Dataset records below:
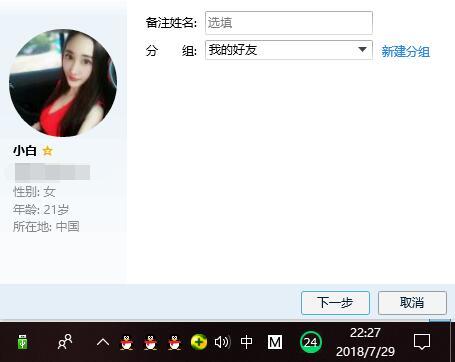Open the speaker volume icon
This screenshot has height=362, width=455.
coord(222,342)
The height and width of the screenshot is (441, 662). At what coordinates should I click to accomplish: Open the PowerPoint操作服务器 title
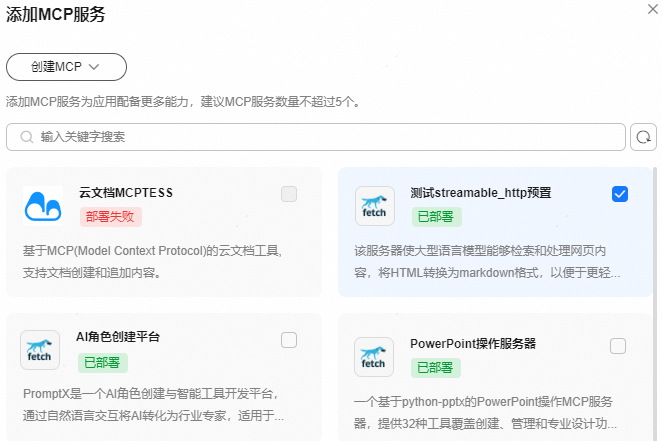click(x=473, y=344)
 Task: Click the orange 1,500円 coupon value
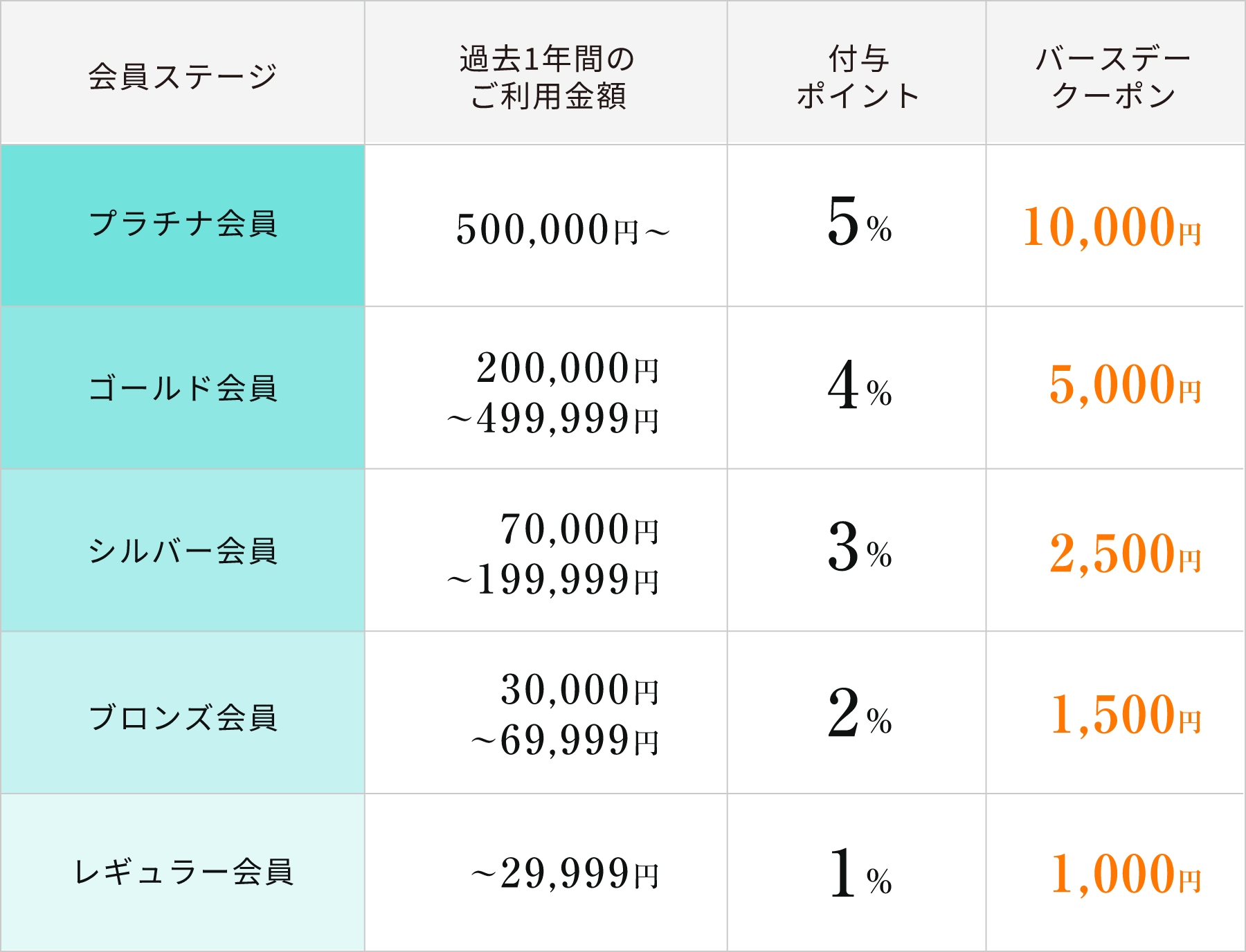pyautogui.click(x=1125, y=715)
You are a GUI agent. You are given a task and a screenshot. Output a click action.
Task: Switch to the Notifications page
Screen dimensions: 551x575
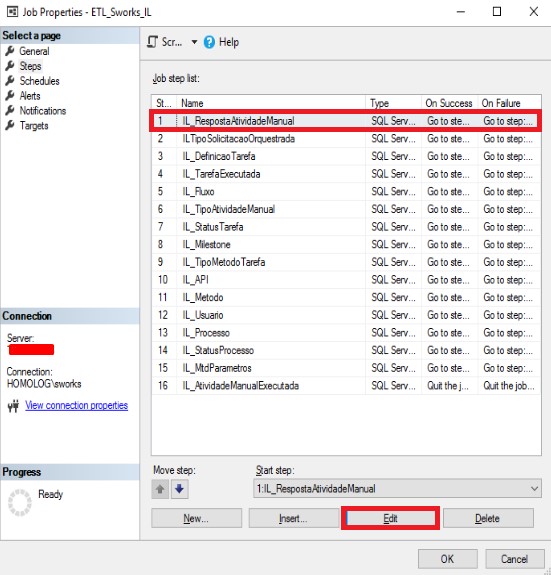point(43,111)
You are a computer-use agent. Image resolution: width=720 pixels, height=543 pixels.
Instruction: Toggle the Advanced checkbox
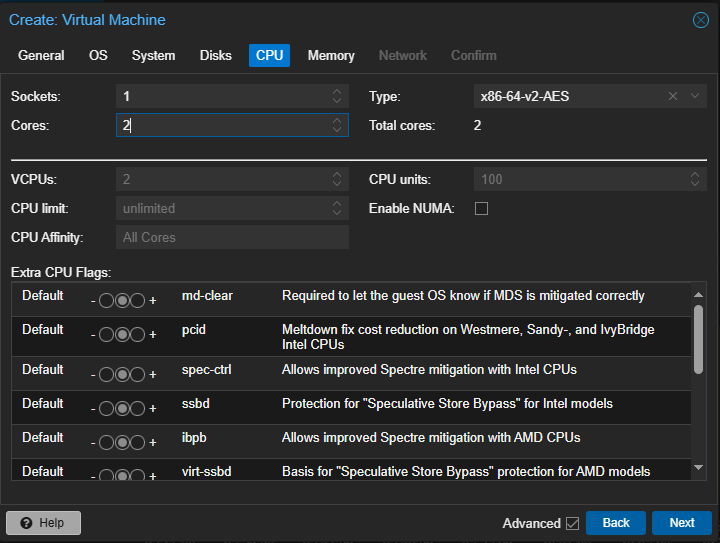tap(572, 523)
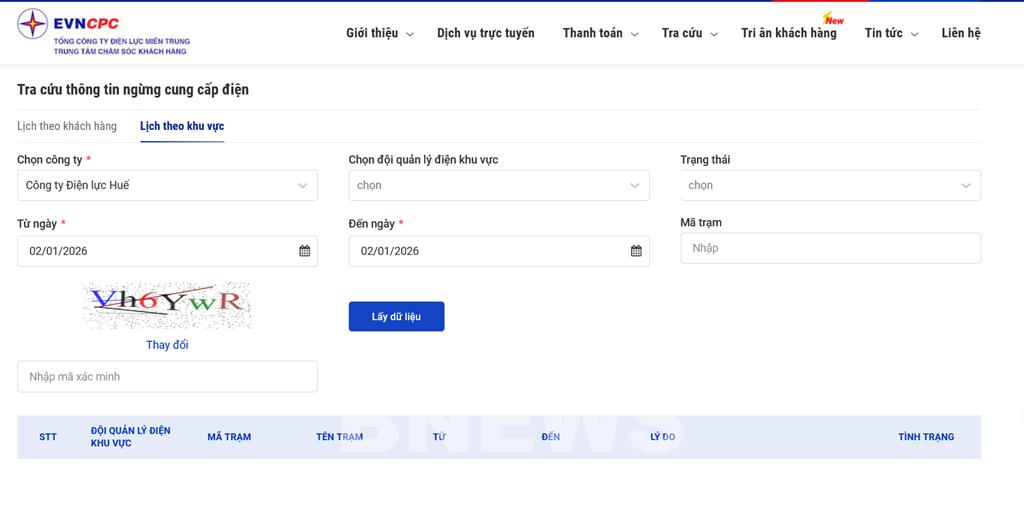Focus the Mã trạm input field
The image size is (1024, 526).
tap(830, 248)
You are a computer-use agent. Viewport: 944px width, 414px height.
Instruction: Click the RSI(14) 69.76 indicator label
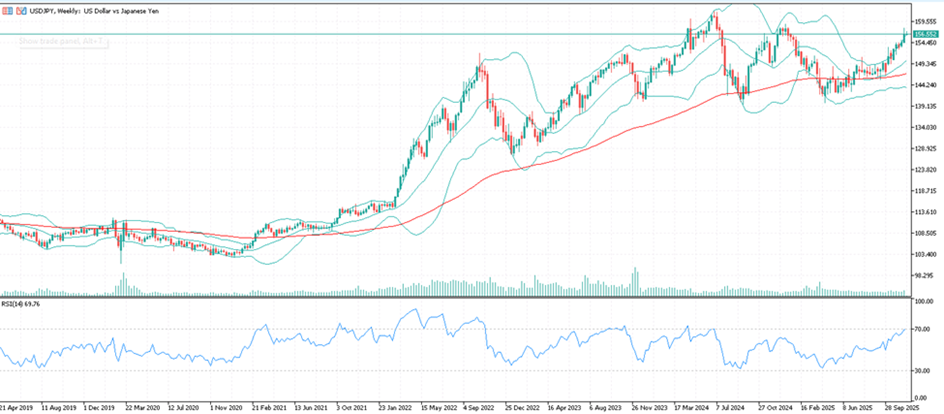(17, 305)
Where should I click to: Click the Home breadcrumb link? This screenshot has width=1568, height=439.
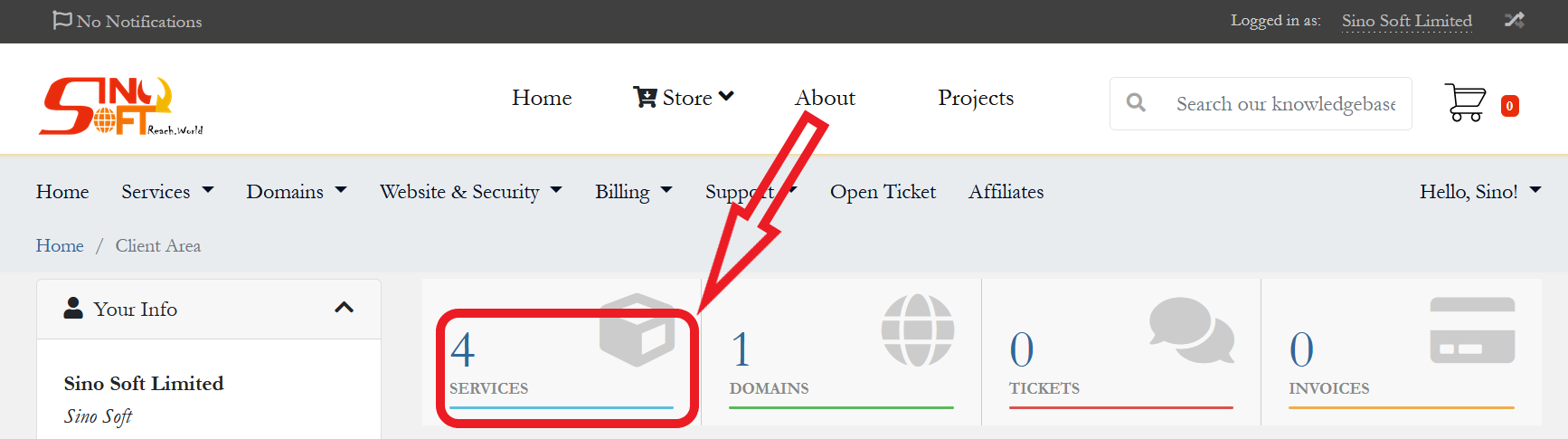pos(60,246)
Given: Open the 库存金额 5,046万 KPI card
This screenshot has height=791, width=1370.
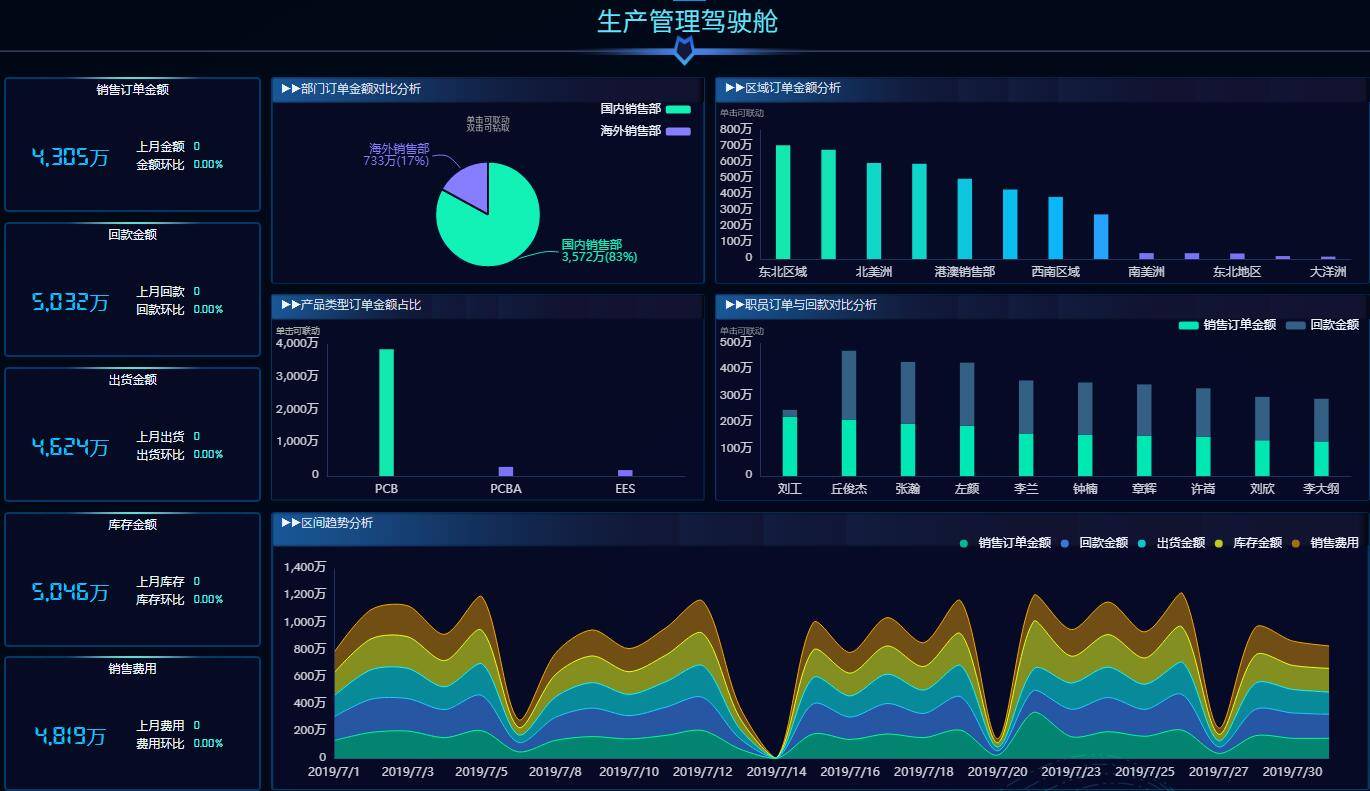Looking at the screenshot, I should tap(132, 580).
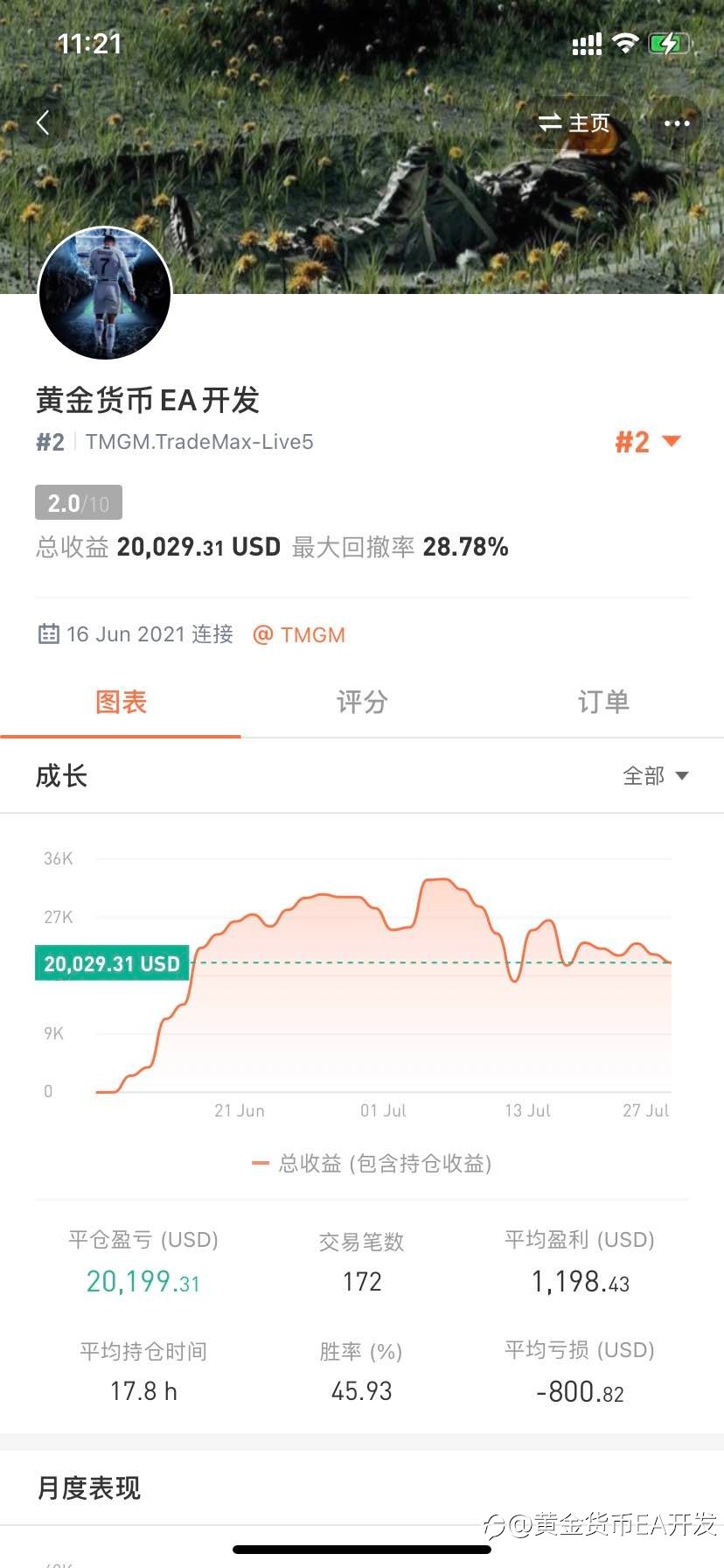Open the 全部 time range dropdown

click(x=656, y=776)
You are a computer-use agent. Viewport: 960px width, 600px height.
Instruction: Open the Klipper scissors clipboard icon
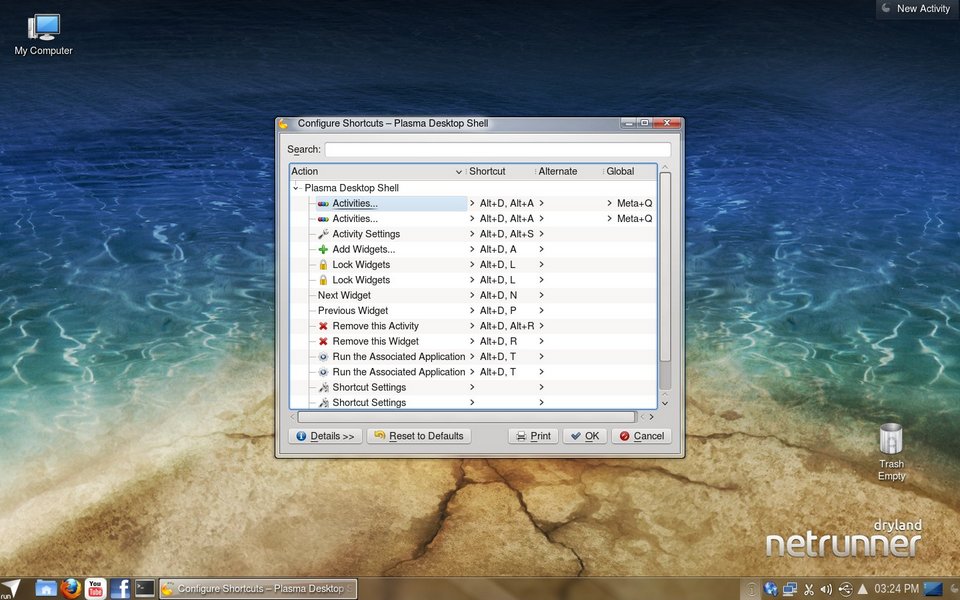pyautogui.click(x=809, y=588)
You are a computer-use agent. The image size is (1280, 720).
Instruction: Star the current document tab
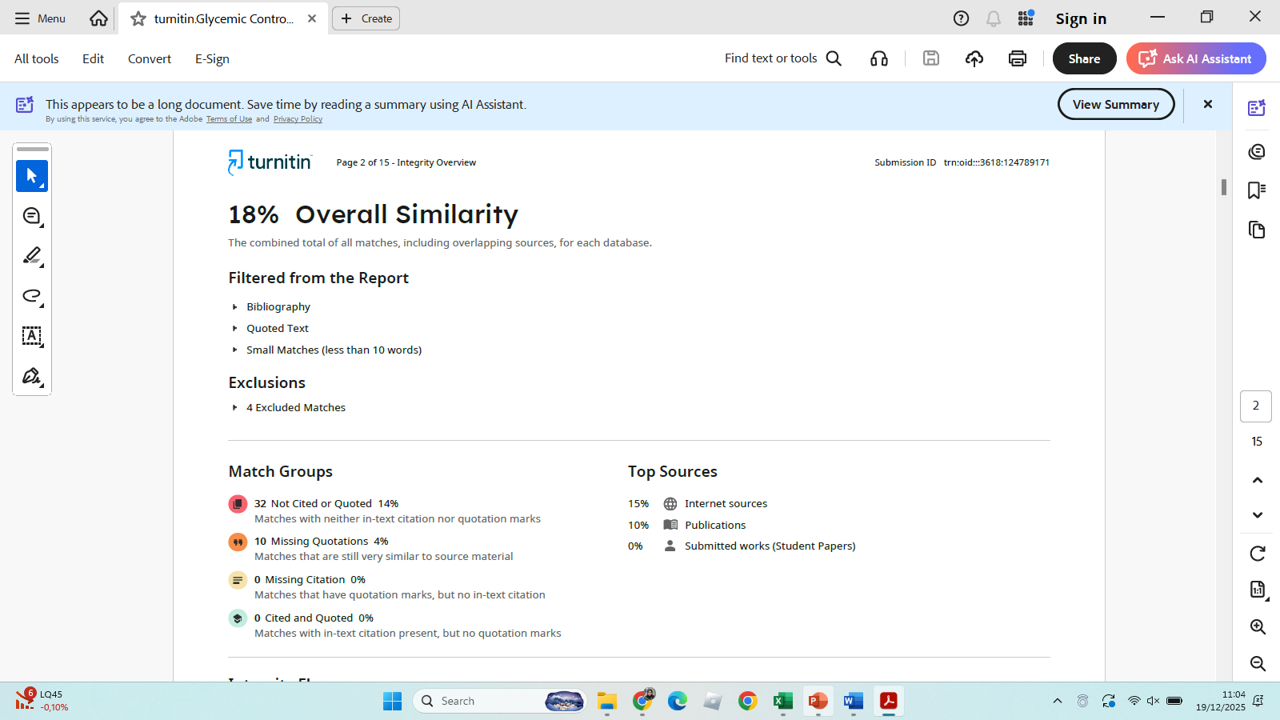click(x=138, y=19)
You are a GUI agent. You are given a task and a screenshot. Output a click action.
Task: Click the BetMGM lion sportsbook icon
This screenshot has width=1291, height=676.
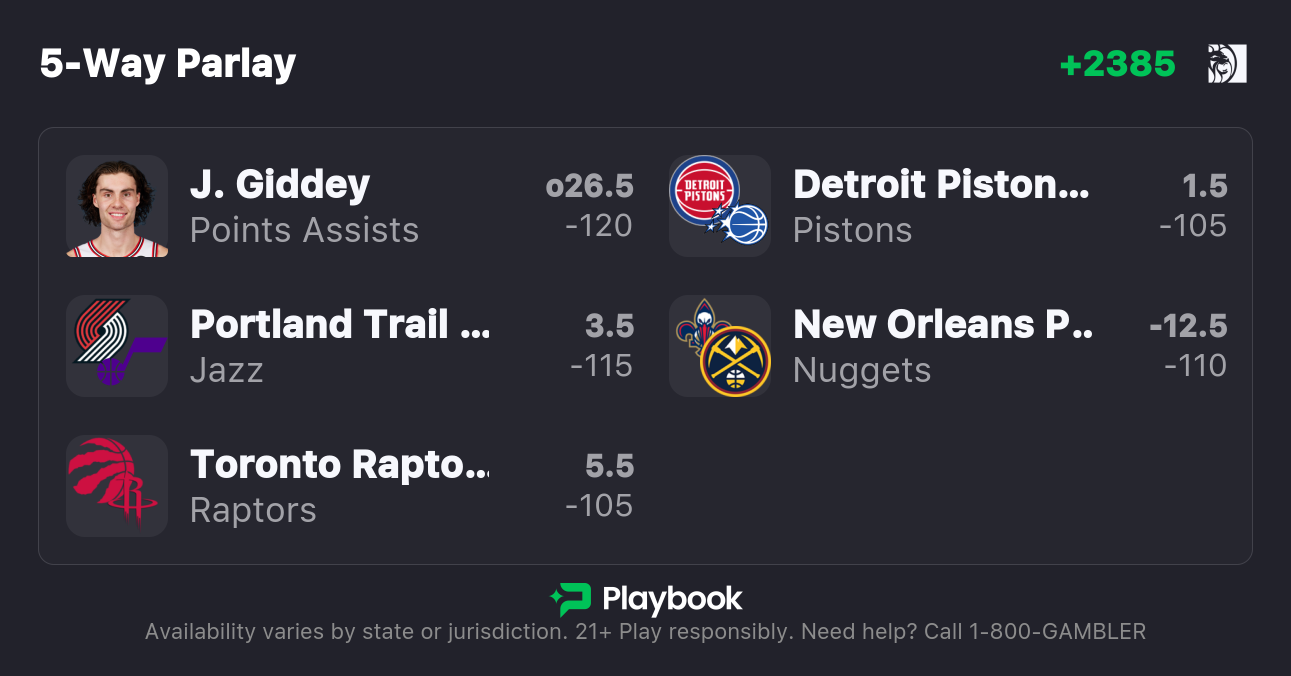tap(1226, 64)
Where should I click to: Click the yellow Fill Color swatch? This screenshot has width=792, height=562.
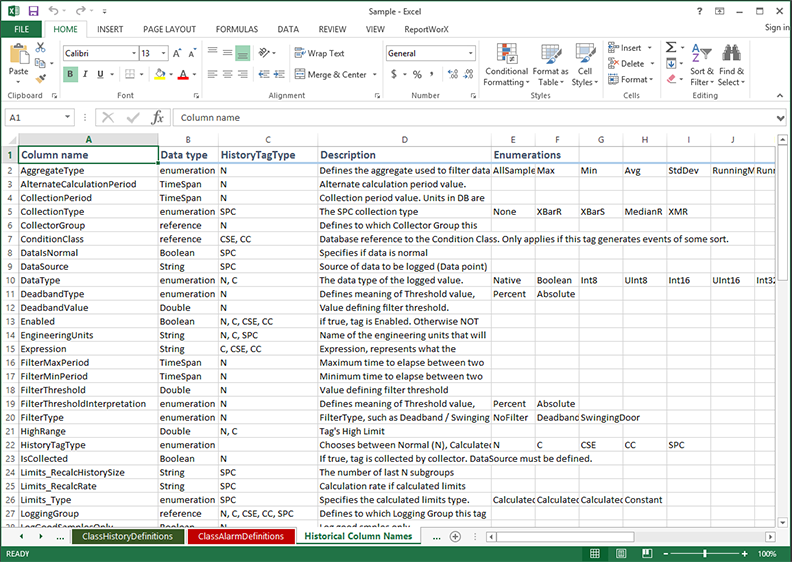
End of Dataset records.
Prompt:
Find how many lines of the entries contain "Viewport". Respond with the number only.

Final answer:
2